The exercise calls for a faithful copy of all the data.

EXERCISE INPUTS.
○ ○ ○ ○

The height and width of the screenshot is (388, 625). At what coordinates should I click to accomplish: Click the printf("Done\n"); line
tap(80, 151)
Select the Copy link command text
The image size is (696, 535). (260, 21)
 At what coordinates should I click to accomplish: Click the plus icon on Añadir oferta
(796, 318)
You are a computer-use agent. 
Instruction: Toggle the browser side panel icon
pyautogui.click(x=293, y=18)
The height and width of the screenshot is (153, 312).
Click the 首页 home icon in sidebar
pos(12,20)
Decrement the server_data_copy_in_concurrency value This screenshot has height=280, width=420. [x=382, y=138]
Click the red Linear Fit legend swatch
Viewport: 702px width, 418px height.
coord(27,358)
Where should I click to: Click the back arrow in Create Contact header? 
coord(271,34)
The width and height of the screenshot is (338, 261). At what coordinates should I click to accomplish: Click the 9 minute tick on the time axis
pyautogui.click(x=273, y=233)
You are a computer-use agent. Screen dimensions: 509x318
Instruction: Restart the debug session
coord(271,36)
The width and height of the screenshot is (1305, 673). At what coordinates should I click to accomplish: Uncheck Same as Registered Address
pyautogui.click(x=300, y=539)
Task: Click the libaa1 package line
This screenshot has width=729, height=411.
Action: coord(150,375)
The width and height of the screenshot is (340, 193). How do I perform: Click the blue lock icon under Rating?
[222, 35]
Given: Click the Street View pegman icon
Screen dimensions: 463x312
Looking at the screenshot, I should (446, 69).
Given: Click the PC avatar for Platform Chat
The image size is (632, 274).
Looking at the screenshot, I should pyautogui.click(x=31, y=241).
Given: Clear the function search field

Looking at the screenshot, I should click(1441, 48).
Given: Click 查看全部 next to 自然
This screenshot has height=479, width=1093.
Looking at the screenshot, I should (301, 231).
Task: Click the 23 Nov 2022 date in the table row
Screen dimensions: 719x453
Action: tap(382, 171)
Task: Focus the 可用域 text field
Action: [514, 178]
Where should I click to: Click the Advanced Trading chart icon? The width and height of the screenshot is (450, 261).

○ ○ ○ ○

THE COMPLETED TASK.
The height and width of the screenshot is (388, 625). At what coordinates should I click to accomplish: Click the printf("Done\n"); line
tap(80, 151)
Select the Copy link command text
The image size is (696, 535). (260, 21)
 At what coordinates should I click to accomplish: Click the plus icon on Añadir oferta
(796, 318)
You are a computer-use agent. 
Instruction: Toggle the browser side panel icon
pyautogui.click(x=293, y=18)
The height and width of the screenshot is (153, 312).
Click the 首页 home icon in sidebar
pos(12,20)
Decrement the server_data_copy_in_concurrency value This screenshot has height=280, width=420. [x=382, y=138]
Click the red Linear Fit legend swatch
Viewport: 702px width, 418px height.
coord(27,358)
Where should I click to: Click the back arrow in Create Contact header? 
coord(271,34)
The width and height of the screenshot is (338, 261). At what coordinates should I click to accomplish: Click the 9 minute tick on the time axis
pyautogui.click(x=273, y=233)
You are a computer-use agent. Screen dimensions: 509x318
Instruction: Restart the debug session
coord(271,36)
The width and height of the screenshot is (1305, 673). At what coordinates should I click to accomplish: Uncheck Same as Registered Address
pyautogui.click(x=300, y=539)
Task: Click the libaa1 package line
This screenshot has width=729, height=411.
Action: coord(150,375)
The width and height of the screenshot is (340, 193). How do I perform: Click the blue lock icon under Rating?
[222, 35]
Given: Click the Street View pegman icon
Screen dimensions: 463x312
Looking at the screenshot, I should (446, 69).
Given: Click the PC avatar for Platform Chat
The image size is (632, 274).
Looking at the screenshot, I should pyautogui.click(x=31, y=241).
Given: Clear the function search field

Looking at the screenshot, I should click(1441, 48).
Given: Click 查看全部 next to 自然
This screenshot has height=479, width=1093.
Looking at the screenshot, I should (301, 231).
Task: Click the 23 Nov 2022 date in the table row
Screen dimensions: 719x453
Action: tap(382, 171)
Task: Focus the 可用域 text field
Action: [514, 178]
Where should I click to: Click the Advanced Trading chart icon? The width and height of the screenshot is (450, 261).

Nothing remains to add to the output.